Has the advantages that: the invention has the advantages that: compared with the traditional planetary ball mill preparation method, the preparation method of the composite flake silver powder has the advantages of high preparation efficiency, small loss, low energy consumption, stable and reliable quality, and is more suitable for mass production, especially for mass one-step preparation and forming, and the components of the composite flake silver powder enable the conductive paste to be applied to the conductive paste to have good printability, low resistivity, high mass production efficiency and effectively reduce the production and manufacturing cost.

Drawings

FIG. 1 is a scanning electron micrograph of a silver powder C3 as a base in example 3.

Detailed Description

The invention is further elucidated with reference to the drawings and the embodiments.

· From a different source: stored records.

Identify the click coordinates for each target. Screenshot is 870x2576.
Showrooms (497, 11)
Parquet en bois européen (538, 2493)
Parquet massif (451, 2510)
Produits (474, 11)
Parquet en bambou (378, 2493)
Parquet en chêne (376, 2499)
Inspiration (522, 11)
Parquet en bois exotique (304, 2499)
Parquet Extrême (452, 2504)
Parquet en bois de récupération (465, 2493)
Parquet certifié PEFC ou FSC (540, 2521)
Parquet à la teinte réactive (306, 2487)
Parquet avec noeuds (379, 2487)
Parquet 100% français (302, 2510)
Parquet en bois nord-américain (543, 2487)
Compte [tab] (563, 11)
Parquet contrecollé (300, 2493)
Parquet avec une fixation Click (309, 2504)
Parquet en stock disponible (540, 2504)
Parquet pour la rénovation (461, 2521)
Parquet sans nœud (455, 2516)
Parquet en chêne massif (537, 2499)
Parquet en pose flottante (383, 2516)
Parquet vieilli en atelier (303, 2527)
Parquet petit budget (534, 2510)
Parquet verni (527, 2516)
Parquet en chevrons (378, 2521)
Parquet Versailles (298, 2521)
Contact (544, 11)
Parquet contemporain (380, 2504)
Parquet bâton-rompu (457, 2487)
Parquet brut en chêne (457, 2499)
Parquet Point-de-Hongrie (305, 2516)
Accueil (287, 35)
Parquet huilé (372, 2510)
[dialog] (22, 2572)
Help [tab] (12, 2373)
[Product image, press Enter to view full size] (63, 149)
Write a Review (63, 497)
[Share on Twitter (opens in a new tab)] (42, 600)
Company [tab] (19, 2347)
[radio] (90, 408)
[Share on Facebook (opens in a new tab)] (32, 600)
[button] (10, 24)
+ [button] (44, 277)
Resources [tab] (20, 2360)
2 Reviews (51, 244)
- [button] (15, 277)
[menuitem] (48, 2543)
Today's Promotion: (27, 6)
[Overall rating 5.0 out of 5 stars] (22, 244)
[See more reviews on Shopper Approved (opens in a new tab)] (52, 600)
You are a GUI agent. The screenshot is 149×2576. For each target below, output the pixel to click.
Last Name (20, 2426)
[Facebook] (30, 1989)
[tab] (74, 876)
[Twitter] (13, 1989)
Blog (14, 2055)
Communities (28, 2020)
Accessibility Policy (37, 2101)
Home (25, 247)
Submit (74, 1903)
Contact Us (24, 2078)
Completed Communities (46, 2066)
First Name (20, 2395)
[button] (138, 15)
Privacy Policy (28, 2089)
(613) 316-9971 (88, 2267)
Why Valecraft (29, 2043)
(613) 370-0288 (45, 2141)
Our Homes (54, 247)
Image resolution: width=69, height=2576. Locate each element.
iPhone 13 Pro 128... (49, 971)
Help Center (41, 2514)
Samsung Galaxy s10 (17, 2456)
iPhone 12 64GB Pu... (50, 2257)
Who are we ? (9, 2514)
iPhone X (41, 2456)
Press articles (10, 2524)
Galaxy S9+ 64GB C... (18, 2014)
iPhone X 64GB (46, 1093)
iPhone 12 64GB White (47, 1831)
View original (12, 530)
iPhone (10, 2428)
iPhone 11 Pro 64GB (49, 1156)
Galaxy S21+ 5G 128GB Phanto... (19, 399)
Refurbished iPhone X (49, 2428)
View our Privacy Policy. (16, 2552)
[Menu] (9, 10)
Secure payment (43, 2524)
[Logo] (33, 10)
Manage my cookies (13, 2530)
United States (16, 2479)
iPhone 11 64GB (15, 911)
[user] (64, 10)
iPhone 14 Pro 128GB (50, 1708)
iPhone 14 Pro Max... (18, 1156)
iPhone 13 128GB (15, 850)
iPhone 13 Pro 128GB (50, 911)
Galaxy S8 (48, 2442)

Method for preparing first part composite flake silver powder

A method for preparing composite flaky silver powder comprises the steps of premixing a mixture of basic silver powder and a protective carrier serving as raw materials, grinding the mixture through autorotation driving of a rotation shaft assembly with an arm, cooling the mixture, and finally separating and processing the mixture to obtain the composite flaky silver powder containing flaky silver powder and partial basic silver powder, or the composite flaky silver powder containing flaky silver powder and a deformation body of the basic silver powder, or the composite flaky silver powder containing flaky silver powder, partial basic silver powder and a deformation body of the basic silver powder.

The base silver powder as the raw material includes one or a mixture of at least two of spherical silver powder, irregular silver powder, and flocculent silver powder. "spherical silver powder" means silver powder including regular spherical and irregular spheroidal structures, and also includes silver powder having a porous spherical or spheroidal structure, and also includes silver powder having a dendritic spheroidal structure; "irregular silver powder" means silver powder having a structure like a block, a polyhedron, or the like; the "silver powder of a flocculent shape" means a silver powder of a chain-like structure in which particles are arranged and bonded to each other. In actual production, the single-form base silver powder can be prepared by mechanical pulverization or chemical synthesis.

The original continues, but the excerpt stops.